Marine Science Education and Research Center Incorporates State-of-the-Art Green Design

The University’s new Marine Science Education and Research Center completed in fall 2001 is one of the most environmentally green buildings anywhere.

In keeping with the University’s mission to protect the health of the environment, the Marine Science Education and Research Center incorporated state-of-the-art "green design" principles into its construction and operation.

The central principle of “green design” is that a building should have as little negative impact on the environment as possible. In application, this principle extends beyond construction materials to issues from site planning and preparation to energy usage. Even the sourcing of materials can be a factor when you consider fuel (and resulting pollutants) for transportation.

Experienced Green Architects

From its inception, the building committee made it a priority to design a building that could serve as a model for green design.

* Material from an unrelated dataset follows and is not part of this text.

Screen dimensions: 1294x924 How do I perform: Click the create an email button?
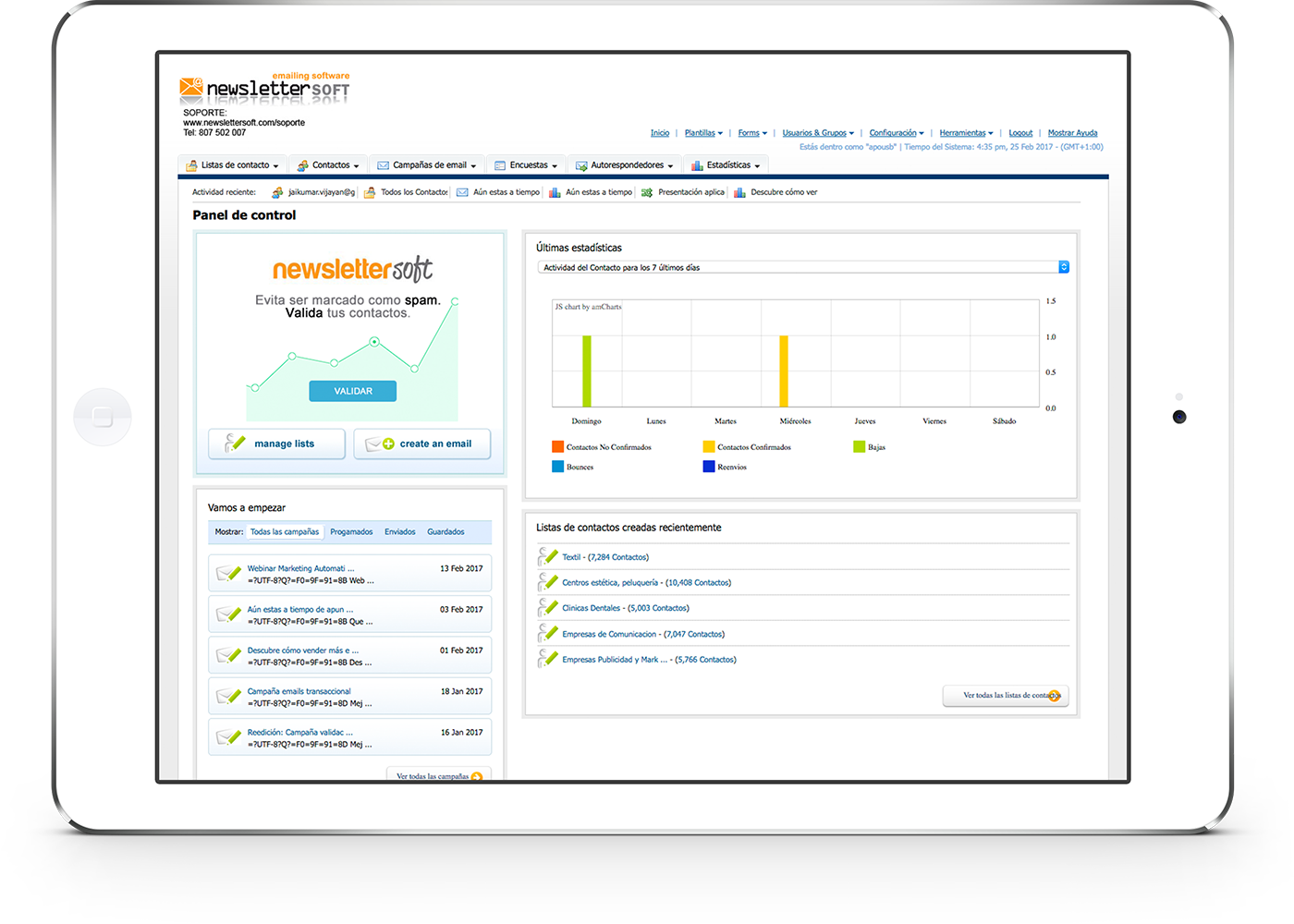[x=421, y=444]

Project architects Van Dam & Renner of Portland, Maine contracted with Mark Kelley of Building Science Engineering to lead this effort. Together they set up a system for prioritizing environmental and sustainability issues related to the building.

Kelley has consulted on hundreds of building projects and served on a number of professional association task forces related to environmentally responsible building design. He consulted with Van Dam & Renner on the Maine Audubon Society Headquarters in Falmouth, which showcases energy efficiency as well as attention to sustainability issues.

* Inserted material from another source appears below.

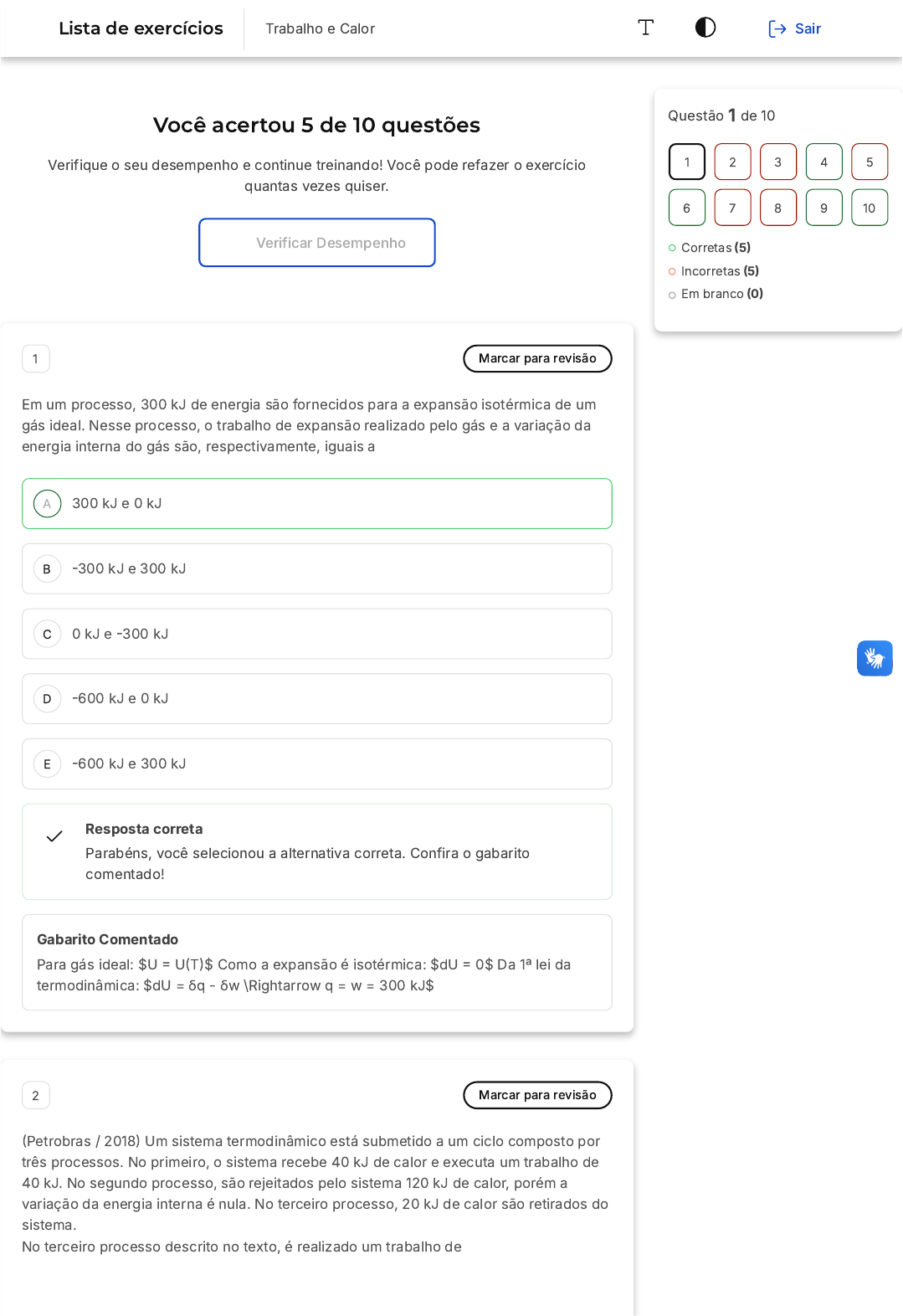Jump to question 4 in navigator
Screen dimensions: 903x1316
(x=823, y=162)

“The Marine Science Education and Research Center will set a new standard for buildings of this type and serve as an educational model for green design,” says Kelley. Educational displays, literature and possibly even demonstrations will be on public display in the future.

Design Elements

Fundamentally, the green design elements incorporated in the Center involve low energy consumption, low-impact land use, and the use of local, recycled, sustainable and low toxic materials.

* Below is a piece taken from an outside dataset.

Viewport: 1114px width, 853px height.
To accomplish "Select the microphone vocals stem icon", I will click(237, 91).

Take energy as an example. Sixty percent of a building’s impact on the environment is related to its energy use. While most energy design approaches begin and end with equipment selection and distribution design, the designers of the Marine Science Education and Research Center took a more whole-building approach. First, they looked at the site (orientation to the sun, shade, weather considerations), then the building’s shell (tight construction, proper insulation, tinted windows), renewable energy potential (Solarwall panels), the distribution system (HVAC systems with sophisticated independent zone controls, natural ventilation) and finally equipment selection (lighting fixtures with occupancy sensors).

Green design strives to lessen the negative impact on the land and, in this case, the ocean. The Center has two flow-through teaching seawater laboratories. Designers of the recirculating seawater system have been careful to limit the impact on the Saco River. Other land use issues that were considered include site preservation and restoration (preserving trees, topsoil and habitat, as well as restoring indigenous plants following construction), storm water management and erosion control, and parking area and access paving, which has been kept to a minimum. Construction materials included brick from a local source to cut down on transportation.

Future Cost Savings

Addressing green issues certainly doesn’t make a project any cheaper, but the University was committed to building an environmentally responsible building. The resulting energy savings will be dramatic, and the building’s environment will be healthy and congenial for the students, teachers and researchers who will work and study there.

The Marine Science Education and Research Center is not only a great addition to the University Campus, but a building of the future that has set a new standard for green design.